How to build a business when you don’t have a physical product
Matt Jones is the CEO of WonderDays, an experience gift…
One of the biggest misconceptions in business is that you need to sell a product to build a strong brand. At WonderDays we don’t own any products and never have. What we sell is an experience, a feeling, the memories it creates, and the stories told afterwards.
We built the business entirely on partnerships. Every experience we sell is delivered by someone else, which means that our brand, our reputation, and our growth depend on things that are not entirely in our control. Scaling this business model comes with its own unique set of challenges.
If you are building any kind of experience brand, be it hospitality, events, activities, memberships – here are a few things I’ve learned along the way, and what I wish someone had told me earlier.
Your product is a promise, so treat every touchpoint as part of it
When you sell a physical product, the customer can hold it in their hands and experience its value. With experiences, things are totally different. You are asking someone to hand over their hard-earned money for something that hasn’t happened yet. This means the customer journey becomes more important than ever. Every touchpoint – how you describe the experience, the confirmation email, the reminder the day before – is part of the process. It’s important not to overlook these as a founder.
Audit your customer journey the way a product brand audits its packaging and point of sale. Where does your brand promise feel strong? Where does it feel vague? Is there a gap between what you have promised and what the customer has experienced? The gap between perception and experience is where you can win and lose customers, and most importantly, repeat business, which is fundamental for scaling.
You can’t invest your inventory, so invest your partnerships instead
At WonderDays, every experience is delivered by a trusted partner of ours, who represents our brand. This means we’re only able to work with companies that are truly the best at what they do. From day one, we made a conscious decision to treat suppliers as partners, not vendors. That means transparency, fair commercial terms and a shared focus on long-term growth. Investing in our partnerships has been one of the biggest drivers of our growth so far.
Treat your supply chain as part of your brand and build a clear framework for how you onboard and monitor partners. At the end of the day, your partners are representing your brand, which means if something goes wrong it directly harms your brand reputation.
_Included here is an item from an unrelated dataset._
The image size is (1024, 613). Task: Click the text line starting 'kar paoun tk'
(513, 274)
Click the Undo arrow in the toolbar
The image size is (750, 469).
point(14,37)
Early on, we had moments where partners let us down through cancellations, communication issues, or inconsistent delivery but we learned to improve. We built better onboarding processes, clearer communication frameworks, and stronger relationships with partners as a result. We became more selective about who we work with and more proactive in how we manage those relationships.
Scaling isn’t just about growing fast. It’s about growing well.
Hire for mindset, not just skills
When your product is invisible until the moment it happens, the person answering a customer’s question at 9pm, or chasing a supplier confirmation the morning of a booking, becomes the product. There is no warehouse to fall back on, and no item to reship. You must deliver the entire experience exceptionally from start to finish.
What I have learned is that hiring for mindset is far more important than hiring for skill. Skills can be developed, but attitude and a sense of ownership are much harder to teach. At WonderDays, we’re building a culture around trust, accountability and momentum, so hiring for culture-fit is important to us.
The right mindset in a small team also compounds quickly. One person who owns their area of expertise raises the standard for everyone around them. In a business built on trust and feeling, this matters more than it would in almost any other business model.
Follow where the industry is heading
One of the clearest signals that you are building in the right space is when consumer behaviour is already moving in your direction before you arrive. You don’t need to be the first one. There is still value in being a second or third mover in a market, as long as you do things better than competitors.
When I entered the experience market, the trend was already there. People were moving away from physical gifts and towards something more meaningful, more memorable. That shift has only accelerated. At the same time, expectations around convenience and flexibility were rising fast. Customers wanted choice, simplicity and confidence in what they were buying. They wanted to feel good about the purchase before the experience even happened.
When I looked more closely at the industry, I noticed that it had not caught up. There were genuinely great experiences available across the UK, but the way they were packaged, sold and delivered did not reflect how modern customers actually wanted to buy. It was fragmented, inconsistent and often lacked basic transparency.
That disconnect became the starting point for WonderDays. The opportunity was not just to sell experiences. It was to rethink how the entire model worked.
This is a lesson I would pass on to any founder looking to scale by following a trend: the trend tells you where to go, but it does not tell you whether the market is serving people well once they get there. Often the real opportunity is not in the trend itself but in the gap between what consumers now expect and what the existing players are actually delivering.
If you can identify that gap and close it, you are not just riding a wave. You are building something the market genuinely needs.
Like WonderDays, Experience brands can grow fast, but fast growth on shallow foundations is one of the most dangerous positions to be in.
Invest in a solid customer experience, build valuable partnerships, hire the right people and deliver better than your competitors. If you nail these fundamentals, you’ll undoubtedly be making waves in your industry.